++++ DATASET EXCERPTS

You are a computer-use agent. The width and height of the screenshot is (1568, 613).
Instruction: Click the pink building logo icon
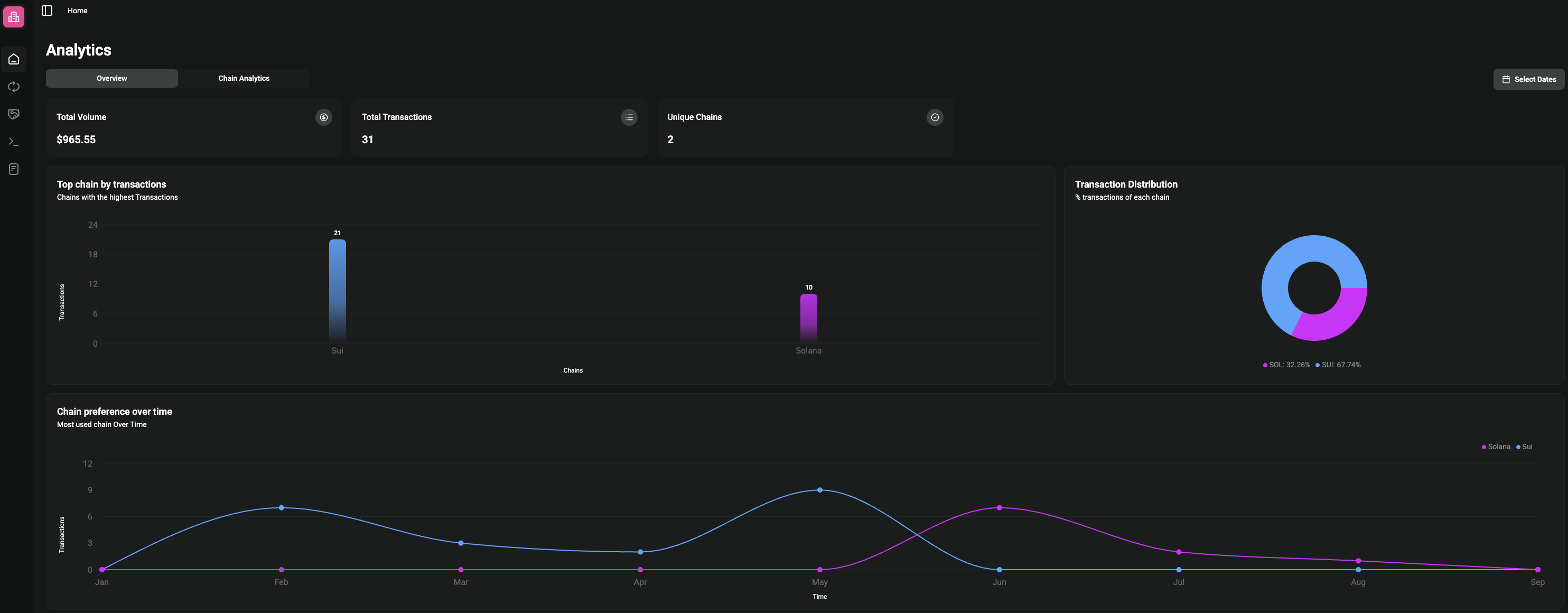[13, 17]
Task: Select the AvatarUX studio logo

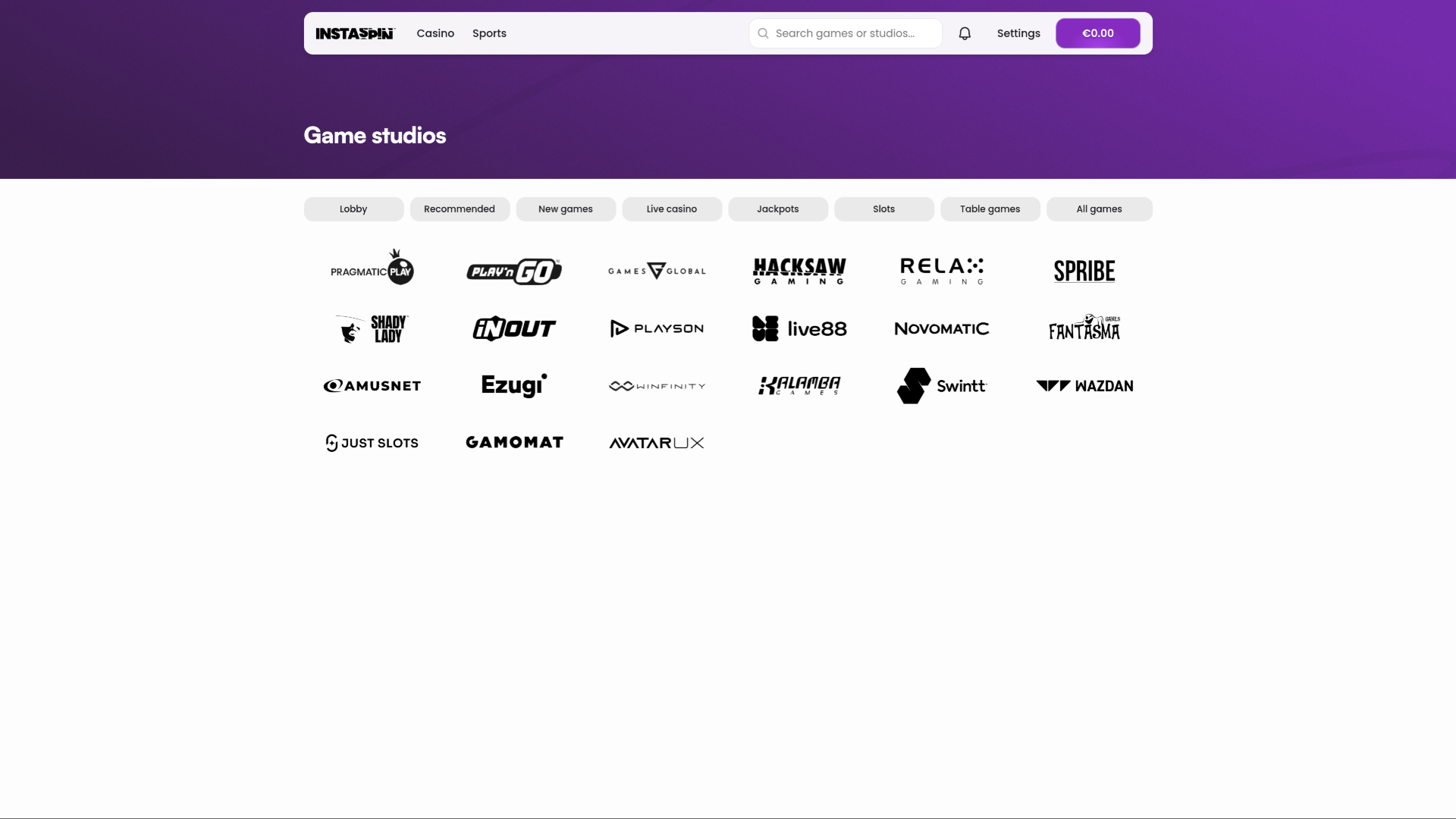Action: click(x=656, y=443)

++++++++

**PROBLEM DETAILS:**
Please print all the lines above exactly as given and leave out every picture.

**FINISHED TASK:**
You are a computer-use agent. The width and height of the screenshot is (1568, 613).
Instruction: Click the pink building logo icon
[13, 17]
Task: Select the AvatarUX studio logo

Action: click(x=656, y=443)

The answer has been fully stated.